Chances are you’ve never heard the term Revenue Marketing. Yet, it’s likely one of the most interesting trends in the marketing space right now. One that could forever change traditional marketing, from the top of the funnel down to the very bottom.

I’ve actually been thinking about revenue marketing before I knew it existed as a term. If you look at what we’ve been doing at Breadcrumbs with our revenue acceleration manifesto… you’ll notice it’s actually quite close to the revenue marketing process.

Is Revenue Marketing something you should care about?

Long story short: Yes, as long as you want to grow your revenue more efficiently and transform your marketing team from a cost center into a revenue center.

A quick search on Linkedin shows a steep rise in the number of roles related to revenue marketing. Companies of all sizes and across every industry are starting the revenue marketing journey. As of today, there are already 3.8 million revenue marketers across the globe in top-tier companies. And this is not even counting related titles like CRO.

Revenue Marketing Jobs

If you know me, you’ll know in the past I’ve been on the fence for many of the new marketing-related job titles popping out like mushrooms: Inbound Marketer, Content Marketer, Growth Hacker, and so on.

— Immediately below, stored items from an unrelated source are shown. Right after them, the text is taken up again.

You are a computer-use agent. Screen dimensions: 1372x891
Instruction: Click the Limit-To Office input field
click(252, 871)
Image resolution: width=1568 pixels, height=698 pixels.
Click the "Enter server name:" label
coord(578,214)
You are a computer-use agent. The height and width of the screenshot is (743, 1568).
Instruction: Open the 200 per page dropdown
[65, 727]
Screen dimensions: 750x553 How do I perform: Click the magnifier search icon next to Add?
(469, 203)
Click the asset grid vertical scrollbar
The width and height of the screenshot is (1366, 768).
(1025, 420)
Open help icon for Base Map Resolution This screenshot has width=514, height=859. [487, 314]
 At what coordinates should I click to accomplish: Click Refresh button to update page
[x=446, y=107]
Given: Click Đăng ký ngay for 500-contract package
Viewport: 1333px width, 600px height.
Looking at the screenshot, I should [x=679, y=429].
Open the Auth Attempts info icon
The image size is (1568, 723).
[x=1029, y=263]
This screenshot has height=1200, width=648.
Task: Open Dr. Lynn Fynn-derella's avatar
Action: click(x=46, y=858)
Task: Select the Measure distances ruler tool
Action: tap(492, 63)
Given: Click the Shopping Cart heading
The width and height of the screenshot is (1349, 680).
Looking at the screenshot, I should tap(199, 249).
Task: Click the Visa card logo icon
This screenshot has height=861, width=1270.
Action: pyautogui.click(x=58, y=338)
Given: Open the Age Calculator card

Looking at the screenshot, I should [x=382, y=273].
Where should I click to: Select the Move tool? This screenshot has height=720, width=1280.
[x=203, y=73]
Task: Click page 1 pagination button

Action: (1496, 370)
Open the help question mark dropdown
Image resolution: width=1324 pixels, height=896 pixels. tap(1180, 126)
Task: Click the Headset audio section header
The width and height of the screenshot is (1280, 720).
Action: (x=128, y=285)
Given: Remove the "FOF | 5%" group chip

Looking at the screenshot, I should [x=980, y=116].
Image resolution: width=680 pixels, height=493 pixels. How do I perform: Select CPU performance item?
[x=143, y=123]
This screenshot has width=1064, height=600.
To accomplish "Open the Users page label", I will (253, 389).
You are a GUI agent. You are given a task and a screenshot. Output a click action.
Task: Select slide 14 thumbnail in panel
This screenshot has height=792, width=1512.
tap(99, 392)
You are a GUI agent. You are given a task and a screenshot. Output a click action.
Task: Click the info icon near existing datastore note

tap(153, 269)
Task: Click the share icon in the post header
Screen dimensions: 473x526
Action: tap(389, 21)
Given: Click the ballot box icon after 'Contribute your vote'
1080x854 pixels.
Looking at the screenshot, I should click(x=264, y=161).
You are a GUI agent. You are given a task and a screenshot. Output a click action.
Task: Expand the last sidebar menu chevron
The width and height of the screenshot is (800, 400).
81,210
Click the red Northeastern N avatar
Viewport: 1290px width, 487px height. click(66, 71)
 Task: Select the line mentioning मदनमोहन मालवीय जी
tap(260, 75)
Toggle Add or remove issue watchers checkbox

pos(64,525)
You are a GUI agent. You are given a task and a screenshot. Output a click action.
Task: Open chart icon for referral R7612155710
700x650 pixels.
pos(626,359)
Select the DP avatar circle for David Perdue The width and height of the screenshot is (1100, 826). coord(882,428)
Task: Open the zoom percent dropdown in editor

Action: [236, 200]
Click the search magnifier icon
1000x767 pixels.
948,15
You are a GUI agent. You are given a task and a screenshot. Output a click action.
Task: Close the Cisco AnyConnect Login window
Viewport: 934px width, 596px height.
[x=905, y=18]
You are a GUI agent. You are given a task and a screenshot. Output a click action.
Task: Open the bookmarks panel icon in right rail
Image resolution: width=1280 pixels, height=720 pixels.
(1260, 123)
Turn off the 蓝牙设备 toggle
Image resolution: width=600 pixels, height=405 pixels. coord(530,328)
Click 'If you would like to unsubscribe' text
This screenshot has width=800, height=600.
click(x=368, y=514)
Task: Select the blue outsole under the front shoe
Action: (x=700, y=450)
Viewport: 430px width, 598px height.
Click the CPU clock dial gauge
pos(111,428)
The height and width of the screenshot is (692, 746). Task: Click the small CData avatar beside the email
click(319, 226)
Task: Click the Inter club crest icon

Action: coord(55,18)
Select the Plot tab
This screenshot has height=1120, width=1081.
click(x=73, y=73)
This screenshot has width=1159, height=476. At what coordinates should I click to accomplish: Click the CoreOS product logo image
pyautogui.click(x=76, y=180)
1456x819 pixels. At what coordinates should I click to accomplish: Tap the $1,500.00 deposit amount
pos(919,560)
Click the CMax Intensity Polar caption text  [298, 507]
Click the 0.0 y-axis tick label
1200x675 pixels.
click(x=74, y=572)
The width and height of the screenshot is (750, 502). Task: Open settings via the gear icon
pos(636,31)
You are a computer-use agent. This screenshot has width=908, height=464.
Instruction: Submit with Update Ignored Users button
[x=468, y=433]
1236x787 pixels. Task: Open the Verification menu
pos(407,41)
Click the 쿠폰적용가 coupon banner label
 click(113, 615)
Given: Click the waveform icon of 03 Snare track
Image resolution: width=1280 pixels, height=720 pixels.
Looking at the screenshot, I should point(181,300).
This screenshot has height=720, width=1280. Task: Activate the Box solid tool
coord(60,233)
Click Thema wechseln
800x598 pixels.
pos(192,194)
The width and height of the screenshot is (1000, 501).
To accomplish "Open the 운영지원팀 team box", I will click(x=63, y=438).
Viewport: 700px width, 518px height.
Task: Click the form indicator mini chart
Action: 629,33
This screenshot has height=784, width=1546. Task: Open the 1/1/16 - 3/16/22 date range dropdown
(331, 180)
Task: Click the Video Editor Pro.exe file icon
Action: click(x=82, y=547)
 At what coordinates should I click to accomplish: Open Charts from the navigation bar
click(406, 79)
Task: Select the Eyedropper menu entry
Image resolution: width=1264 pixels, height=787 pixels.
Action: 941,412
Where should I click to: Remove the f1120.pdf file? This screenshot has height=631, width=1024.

Very often, these were just slight adjustments to what already existed to adapt to the latest buzzwords. Revenue Marketing is way more transformational both in terms of how we structure sales and marketing teams and how they’re run.

What is Revenue Marketing?

Revenue Marketing is a holistic approach that breaks down the sales and marketing silos, aligning the two organizations toward increasing revenue and ROI.

Revenue Marketing Funnel

If your organization is like most businesses, you have likely already experienced the tension between the marketing and sales team.

The marketing team is often measured on its lead generation or demand generation effort. This often results in optimizing for quantity over quality.

The sales team doesn’t care about leads. They care about the actual pipeline because they’re measured on new revenue generated. They couldn’t care less about those thousands of users that signed up for the newsletter or downloaded the latest ebook if they’re not ready to enter the sales pipeline.

What’s wrong with traditional marketing?

If you think about it quite crazy. Everyone says how hard it was to measure marketing effectiveness before the Internet arrived. Nowadays, we measure everything. Often you’ll hear complaints about the overflow of data points rather than the lack thereof.

Yet, in 2023, most businesses still measure their marketing strategy’s effectiveness based on increased traffic and lead rather than pipeline and revenue.

Most content marketing teams can talk for hours about the increase in SEO traffic. They know what keywords they’re ranking for, and they know how many likes and shares the last post generated. Sometimes they also know how many leads that blog post generated. But revenue?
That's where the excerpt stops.